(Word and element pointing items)
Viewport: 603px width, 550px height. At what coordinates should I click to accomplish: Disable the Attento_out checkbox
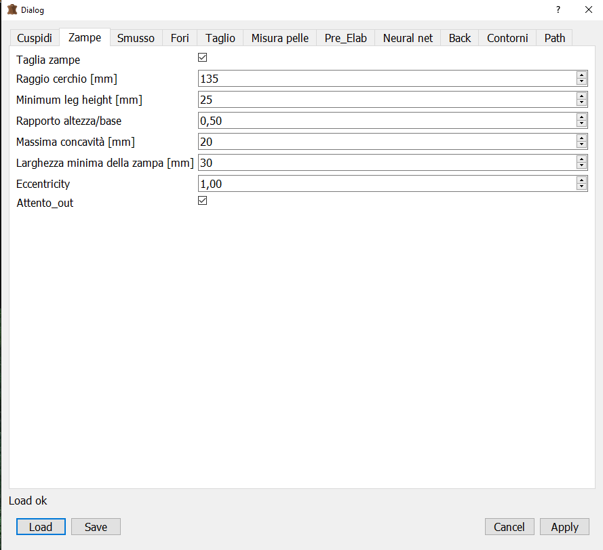point(202,201)
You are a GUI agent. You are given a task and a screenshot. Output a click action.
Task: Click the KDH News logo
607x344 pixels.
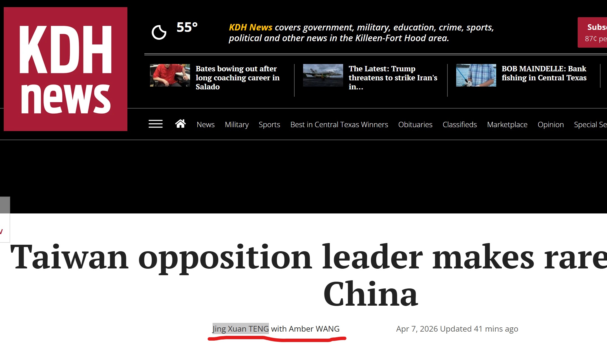tap(65, 69)
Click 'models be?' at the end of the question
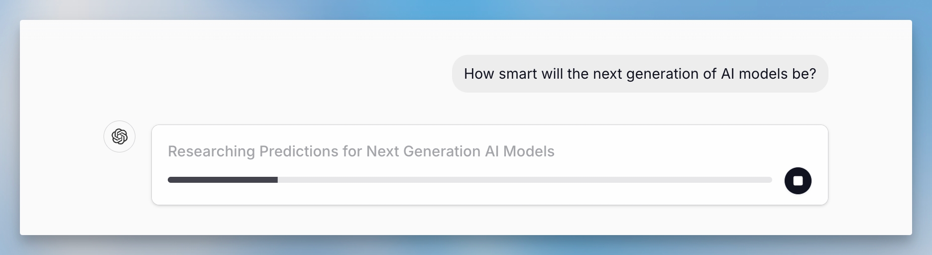This screenshot has height=255, width=932. click(x=777, y=74)
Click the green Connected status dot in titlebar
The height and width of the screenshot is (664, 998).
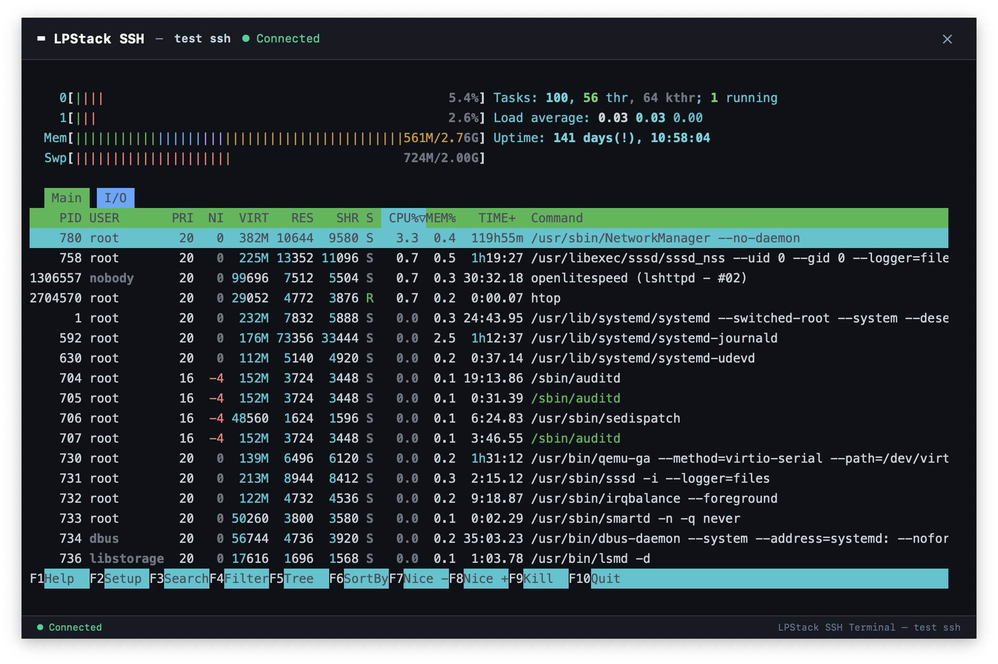(x=246, y=38)
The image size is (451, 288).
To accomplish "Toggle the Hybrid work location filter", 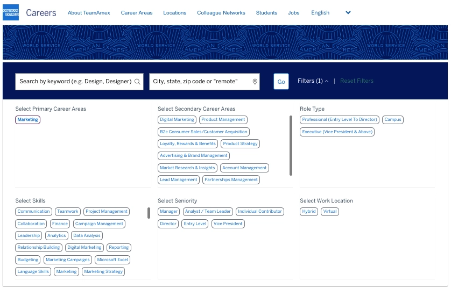I will [x=309, y=212].
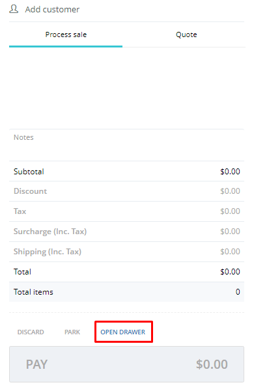Select the Add customer text
254x387 pixels.
click(52, 9)
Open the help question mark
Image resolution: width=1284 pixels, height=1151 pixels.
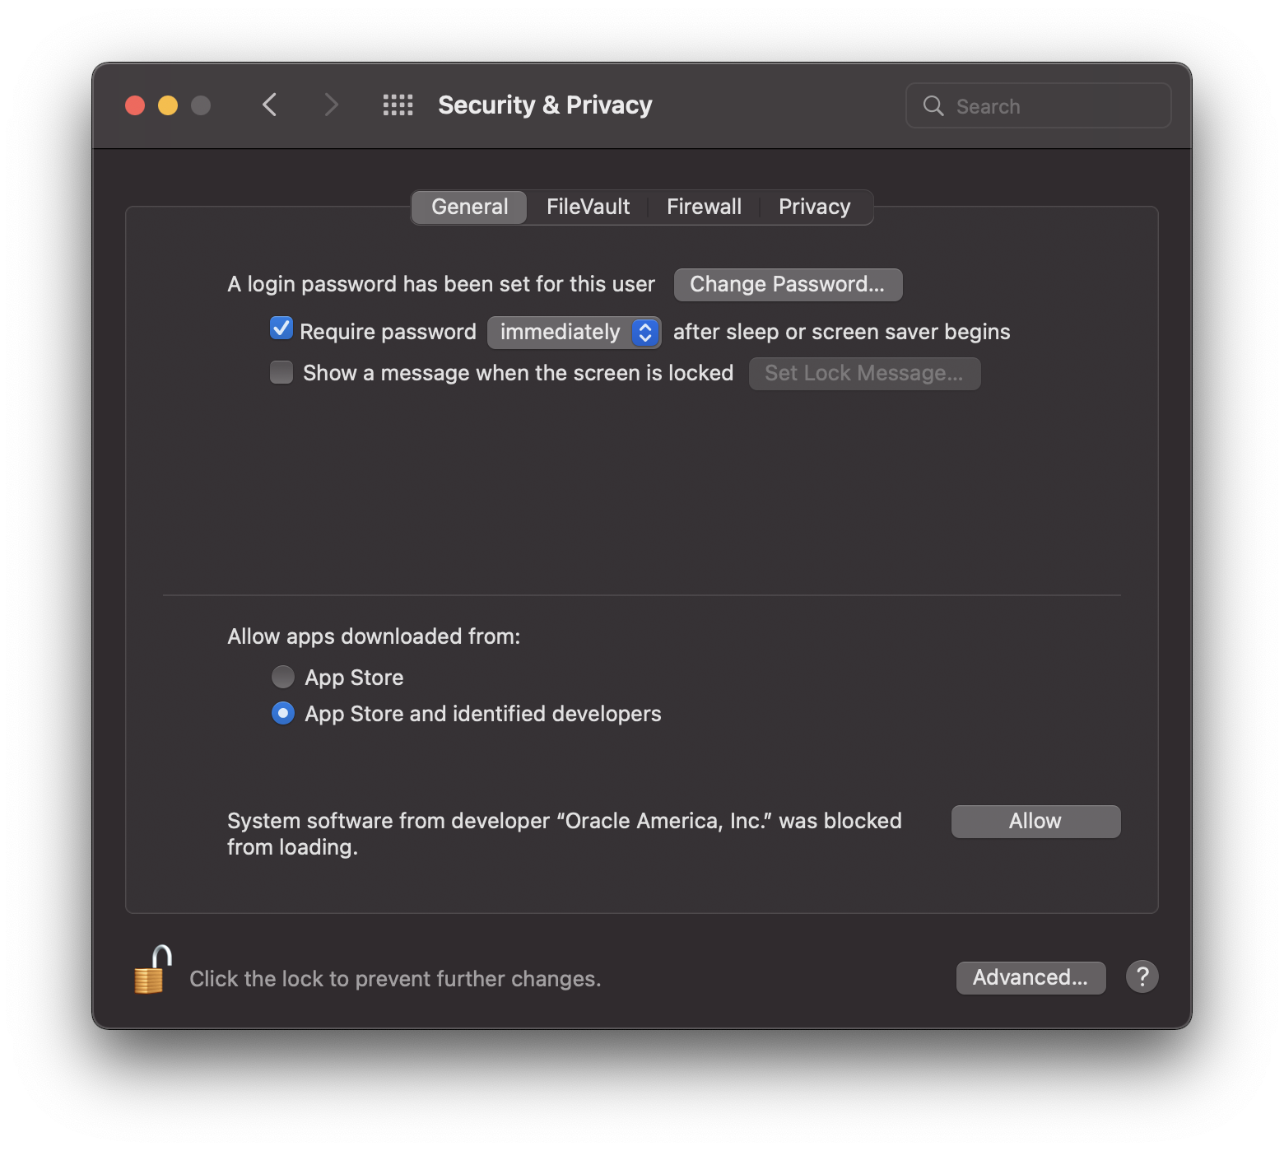pos(1141,977)
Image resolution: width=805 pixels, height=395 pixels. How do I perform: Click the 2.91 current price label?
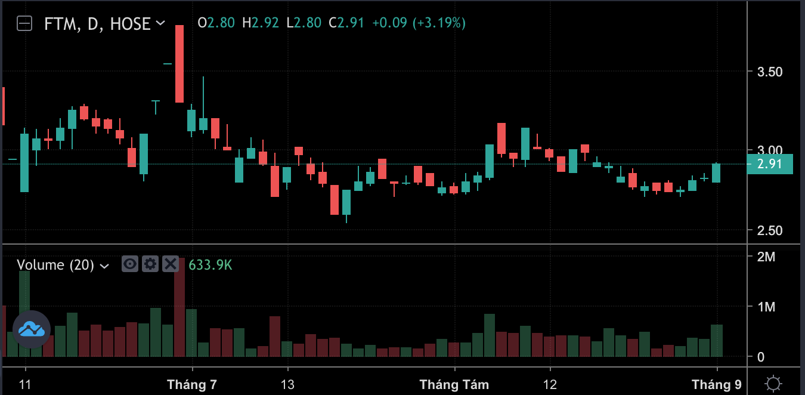tap(769, 164)
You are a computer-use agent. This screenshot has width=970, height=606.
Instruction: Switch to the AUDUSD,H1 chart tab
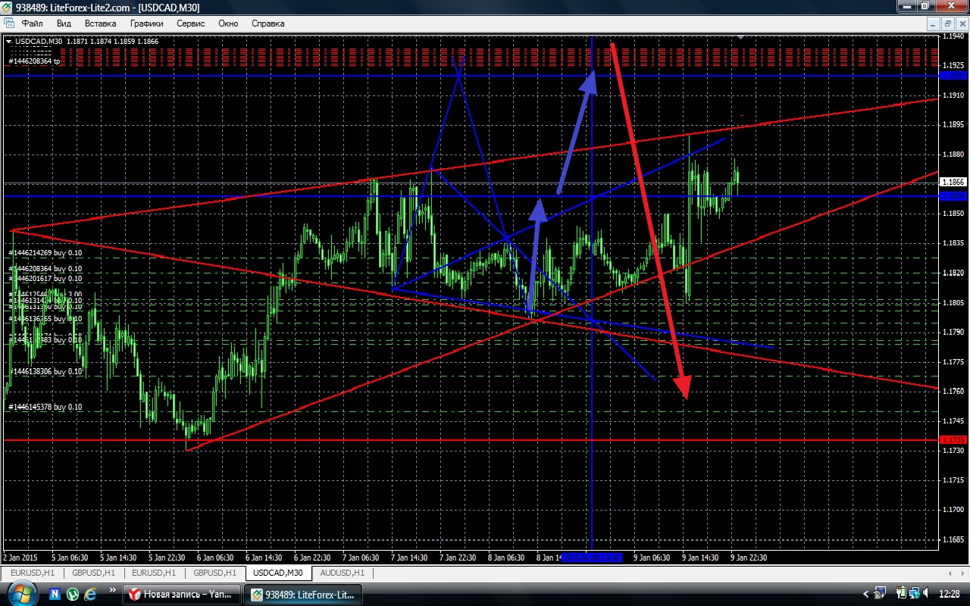point(342,573)
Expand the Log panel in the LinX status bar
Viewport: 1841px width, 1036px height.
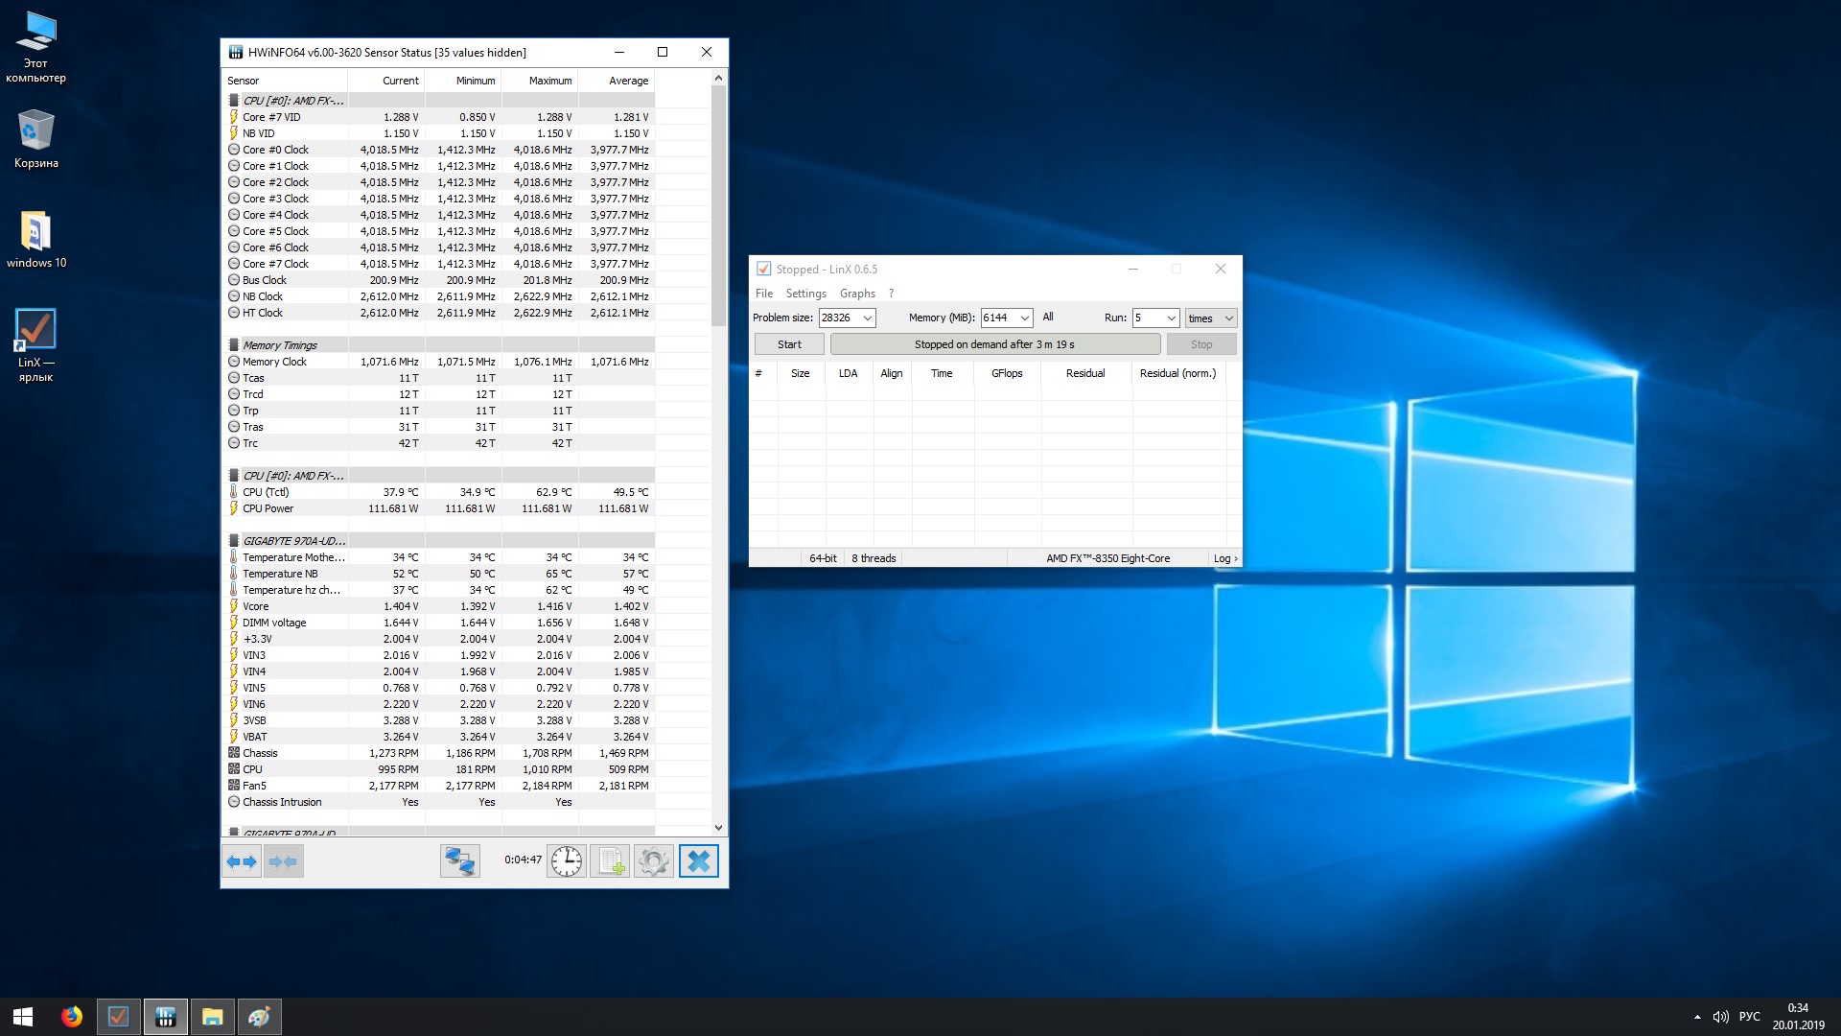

> [YOUR TASK] Extract each line from the items above that contains the word "agent".

> [THE OUTPUT]
You are a GUI agent. You are given a task and a screenshot. Output a click action.
You are a computer-use agent. This screenshot has width=970, height=606.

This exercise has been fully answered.